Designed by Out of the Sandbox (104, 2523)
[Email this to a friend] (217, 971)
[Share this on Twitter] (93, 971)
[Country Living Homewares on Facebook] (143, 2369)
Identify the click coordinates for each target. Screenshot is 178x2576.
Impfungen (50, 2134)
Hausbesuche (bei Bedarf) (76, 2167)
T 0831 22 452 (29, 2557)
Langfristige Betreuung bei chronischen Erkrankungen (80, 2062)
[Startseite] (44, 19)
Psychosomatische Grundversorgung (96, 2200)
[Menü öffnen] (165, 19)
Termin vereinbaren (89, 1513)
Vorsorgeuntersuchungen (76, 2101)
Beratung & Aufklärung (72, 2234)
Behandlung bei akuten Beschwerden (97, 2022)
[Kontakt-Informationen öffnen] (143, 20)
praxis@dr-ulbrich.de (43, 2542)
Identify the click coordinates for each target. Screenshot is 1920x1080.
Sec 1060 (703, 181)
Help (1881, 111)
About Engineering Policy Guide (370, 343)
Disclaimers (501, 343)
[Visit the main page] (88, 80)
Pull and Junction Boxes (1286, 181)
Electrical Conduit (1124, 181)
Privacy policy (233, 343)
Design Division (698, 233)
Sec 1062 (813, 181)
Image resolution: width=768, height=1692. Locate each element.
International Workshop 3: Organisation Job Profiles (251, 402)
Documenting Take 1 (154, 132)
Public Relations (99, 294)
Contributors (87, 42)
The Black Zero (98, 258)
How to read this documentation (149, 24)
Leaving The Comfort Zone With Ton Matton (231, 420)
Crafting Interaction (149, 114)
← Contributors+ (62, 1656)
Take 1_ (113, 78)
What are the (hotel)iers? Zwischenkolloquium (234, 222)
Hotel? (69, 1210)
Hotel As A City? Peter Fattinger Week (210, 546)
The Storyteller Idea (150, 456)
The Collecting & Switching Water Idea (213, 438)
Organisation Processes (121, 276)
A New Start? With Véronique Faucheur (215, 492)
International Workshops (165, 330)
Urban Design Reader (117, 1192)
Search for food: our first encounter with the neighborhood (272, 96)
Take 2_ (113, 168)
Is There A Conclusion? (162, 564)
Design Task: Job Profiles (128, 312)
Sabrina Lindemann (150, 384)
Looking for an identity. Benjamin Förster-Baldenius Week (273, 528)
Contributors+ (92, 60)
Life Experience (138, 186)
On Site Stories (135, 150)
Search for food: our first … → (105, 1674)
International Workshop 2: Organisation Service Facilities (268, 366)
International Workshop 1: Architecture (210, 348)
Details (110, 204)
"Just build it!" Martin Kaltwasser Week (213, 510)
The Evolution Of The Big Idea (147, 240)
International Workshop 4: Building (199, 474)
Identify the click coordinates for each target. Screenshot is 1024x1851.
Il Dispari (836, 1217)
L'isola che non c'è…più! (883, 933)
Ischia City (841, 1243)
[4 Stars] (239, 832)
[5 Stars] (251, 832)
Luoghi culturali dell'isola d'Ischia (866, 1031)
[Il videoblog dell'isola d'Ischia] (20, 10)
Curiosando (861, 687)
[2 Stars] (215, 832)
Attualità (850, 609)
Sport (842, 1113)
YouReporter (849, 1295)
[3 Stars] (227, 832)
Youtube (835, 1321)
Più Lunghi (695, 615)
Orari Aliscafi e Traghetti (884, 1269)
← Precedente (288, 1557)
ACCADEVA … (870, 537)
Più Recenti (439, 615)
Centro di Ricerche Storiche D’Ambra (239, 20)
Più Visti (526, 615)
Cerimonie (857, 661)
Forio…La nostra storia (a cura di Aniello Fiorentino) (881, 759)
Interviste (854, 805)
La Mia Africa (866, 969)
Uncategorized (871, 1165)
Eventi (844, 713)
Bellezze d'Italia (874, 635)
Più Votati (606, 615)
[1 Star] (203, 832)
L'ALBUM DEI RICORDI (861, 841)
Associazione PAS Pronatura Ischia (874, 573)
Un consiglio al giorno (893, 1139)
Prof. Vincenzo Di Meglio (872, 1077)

## Problem
Please copy the lines in the records above between the one holding "Langfristige Betreuung bei" and the one holding "Il Dispari (836, 1217)", inclusive, exactly and with no other line.

## Exercise response
Langfristige Betreuung bei chronischen Erkrankungen (80, 2062)
[Startseite] (44, 19)
Psychosomatische Grundversorgung (96, 2200)
[Menü öffnen] (165, 19)
Termin vereinbaren (89, 1513)
Vorsorgeuntersuchungen (76, 2101)
Beratung & Aufklärung (72, 2234)
Behandlung bei akuten Beschwerden (97, 2022)
[Kontakt-Informationen öffnen] (143, 20)
praxis@dr-ulbrich.de (43, 2542)
Identify the click coordinates for each target. Screenshot is 1920x1080.
Sec 1060 (703, 181)
Help (1881, 111)
About Engineering Policy Guide (370, 343)
Disclaimers (501, 343)
[Visit the main page] (88, 80)
Pull and Junction Boxes (1286, 181)
Electrical Conduit (1124, 181)
Privacy policy (233, 343)
Design Division (698, 233)
Sec 1062 (813, 181)
Image resolution: width=768, height=1692. Locate each element.
International Workshop 3: Organisation Job Profiles (251, 402)
Documenting Take 1 (154, 132)
Public Relations (99, 294)
Contributors (87, 42)
The Black Zero (98, 258)
How to read this documentation (149, 24)
Leaving The Comfort Zone With Ton Matton (231, 420)
Crafting Interaction (149, 114)
← Contributors+ (62, 1656)
Take 1_ (113, 78)
What are the (hotel)iers? Zwischenkolloquium (234, 222)
Hotel? (69, 1210)
Hotel As A City? Peter Fattinger Week (210, 546)
The Storyteller Idea (150, 456)
The Collecting & Switching Water Idea (213, 438)
Organisation Processes (121, 276)
A New Start? With Véronique Faucheur (215, 492)
International Workshops (165, 330)
Urban Design Reader (117, 1192)
Search for food: our first encounter with the neighborhood (272, 96)
Take 2_ (113, 168)
Is There A Conclusion? (162, 564)
Design Task: Job Profiles (128, 312)
Sabrina Lindemann (150, 384)
Looking for an identity. Benjamin Förster-Baldenius Week (273, 528)
Contributors+ (92, 60)
Life Experience (138, 186)
On Site Stories (135, 150)
Search for food: our first … → (105, 1674)
International Workshop 2: Organisation Service Facilities (268, 366)
International Workshop 1: Architecture (210, 348)
Details (110, 204)
"Just build it!" Martin Kaltwasser Week (213, 510)
The Evolution Of The Big Idea (147, 240)
International Workshop 4: Building (199, 474)
Identify the click coordinates for each target. Screenshot is 1024x1851.
Il Dispari (836, 1217)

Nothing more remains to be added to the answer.